WHAT THE EXERCISE ASKS
The copy should run from the line containing "Given: Select the Virtual Machine box" through the last line of the entries below, exactly as written, with pictures omitted.

[INFORMATION SUPPLIED — start]

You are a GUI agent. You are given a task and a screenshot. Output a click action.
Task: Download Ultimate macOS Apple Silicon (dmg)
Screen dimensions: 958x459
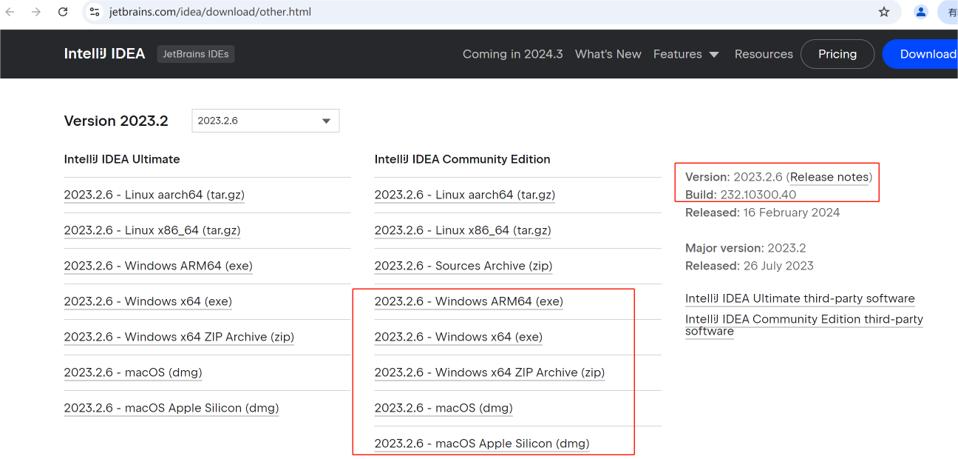coord(171,408)
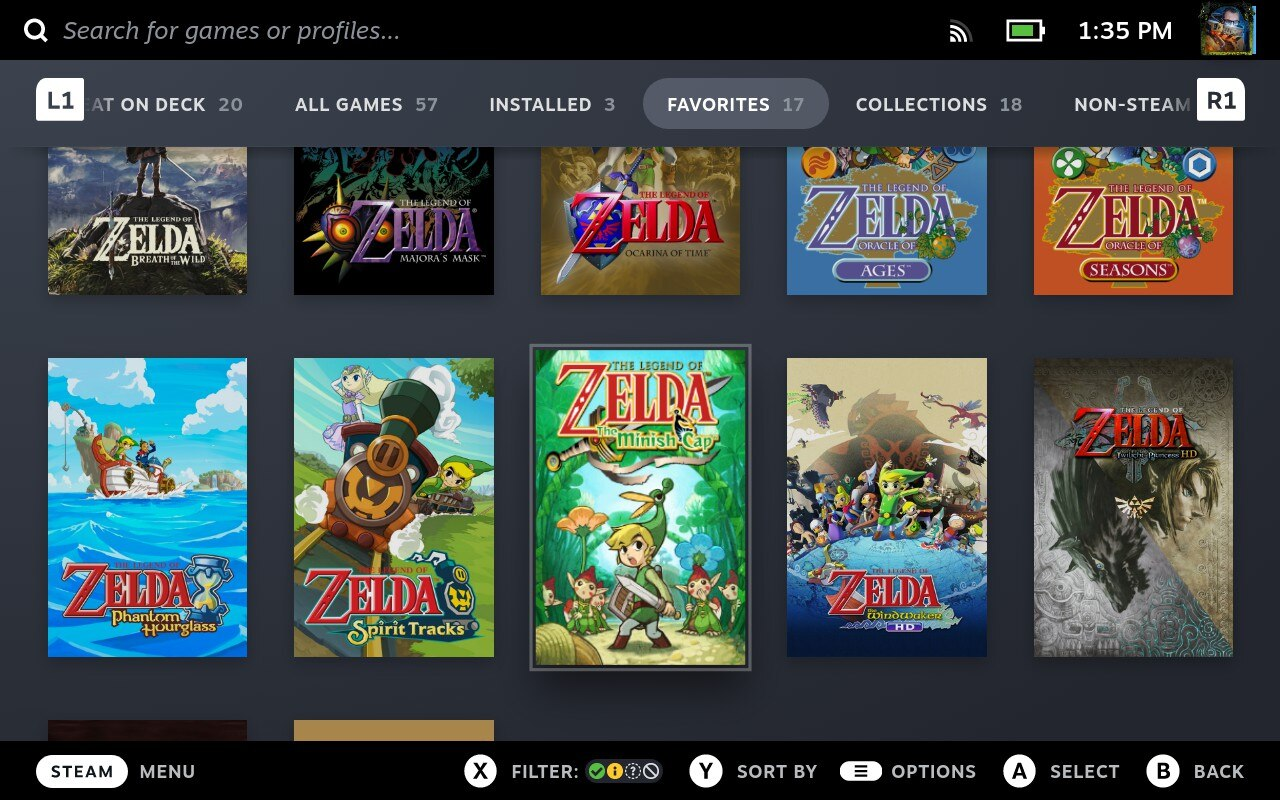Toggle the Playable compatibility filter
The image size is (1280, 800).
click(615, 771)
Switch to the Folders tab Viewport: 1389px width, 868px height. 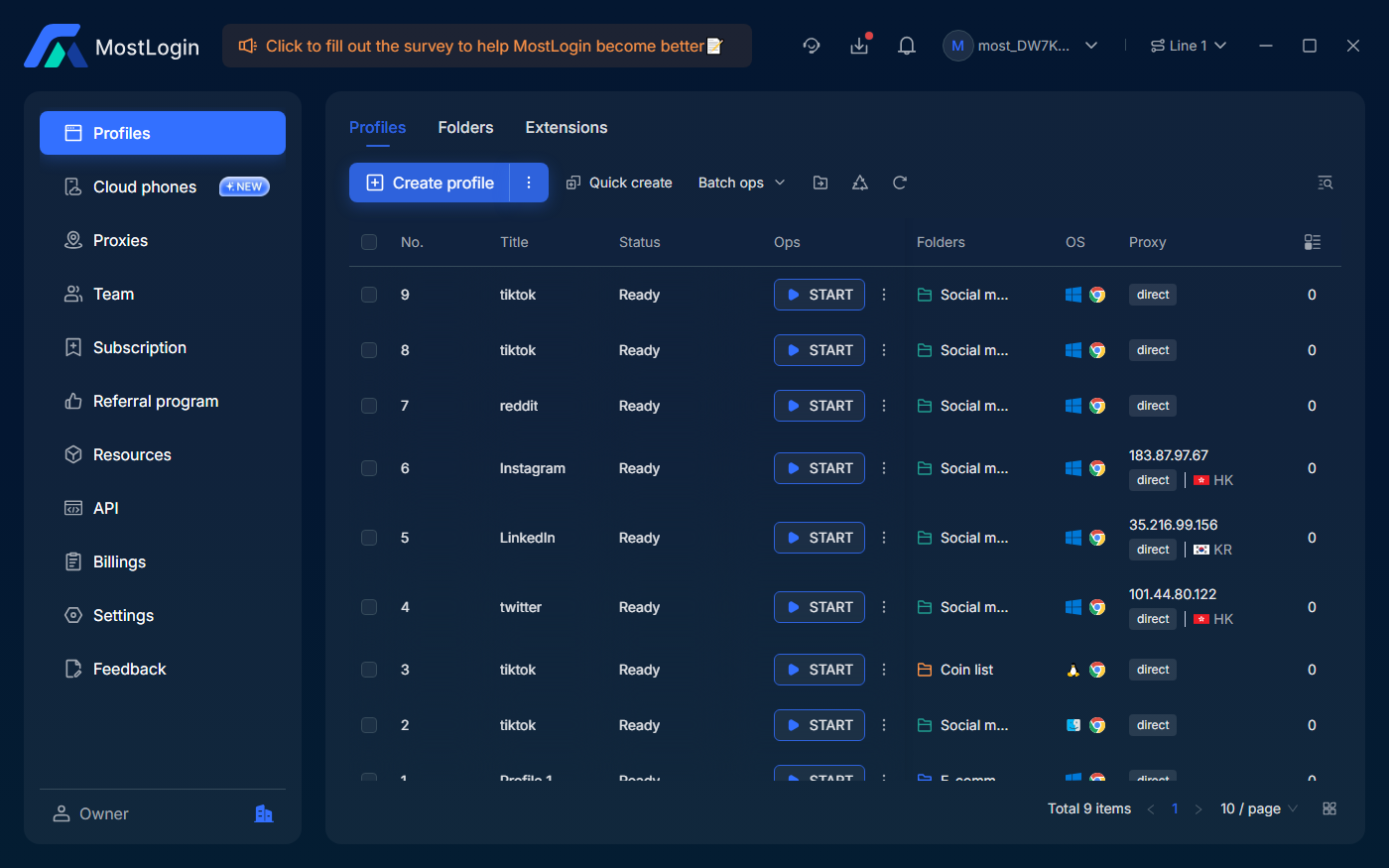pos(465,128)
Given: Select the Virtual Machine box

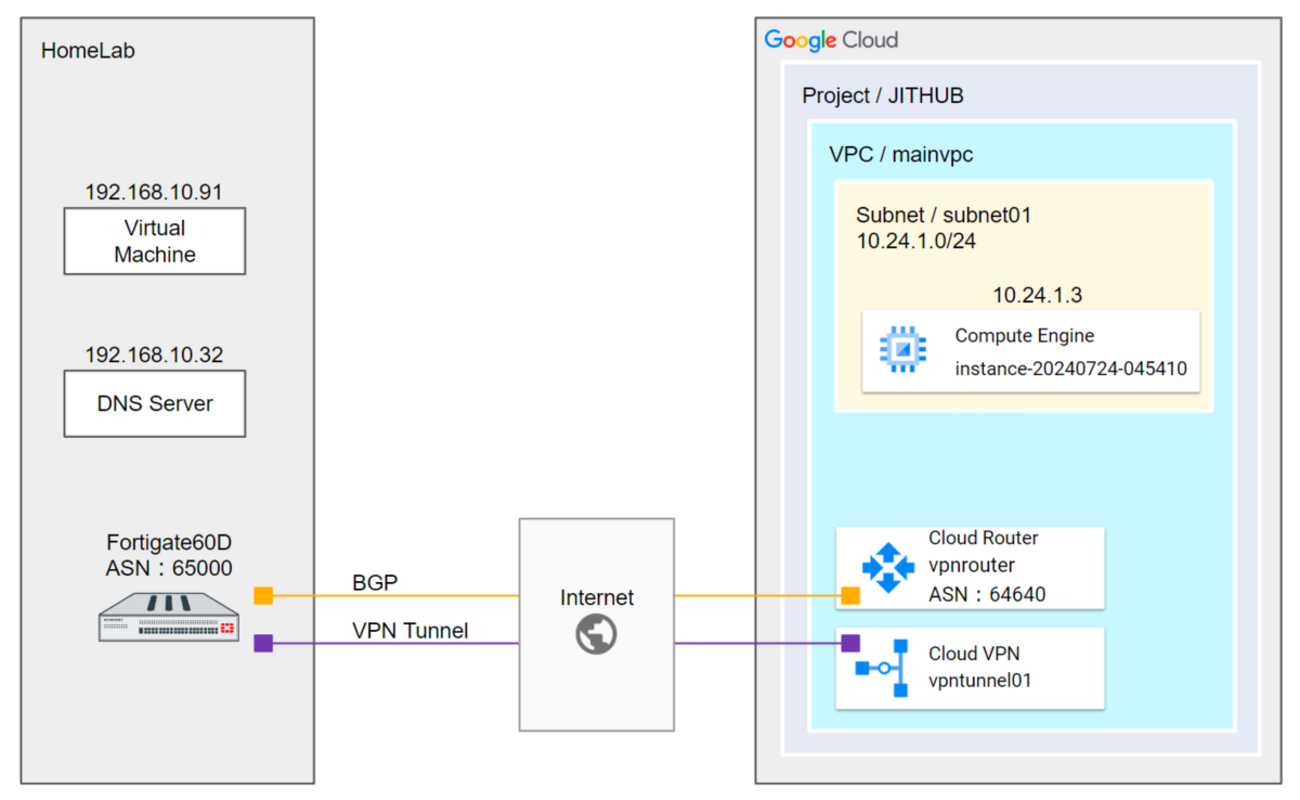Looking at the screenshot, I should [x=154, y=241].
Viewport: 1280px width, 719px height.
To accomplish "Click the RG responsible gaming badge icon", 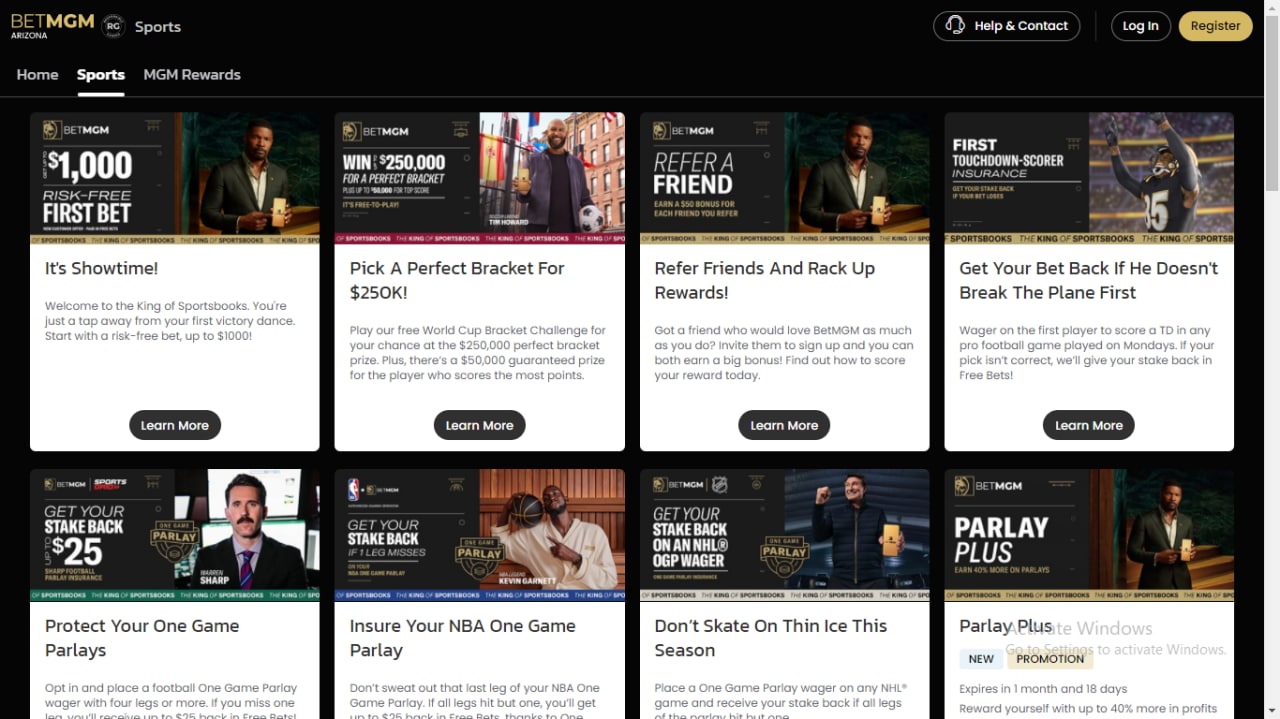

[INFORMATION SUPPLIED — finish]

TASK OUTPUT
Given: Select the Virtual Machine box

Looking at the screenshot, I should [x=154, y=241].
Viewport: 1280px width, 719px height.
To accomplish "Click the RG responsible gaming badge icon", 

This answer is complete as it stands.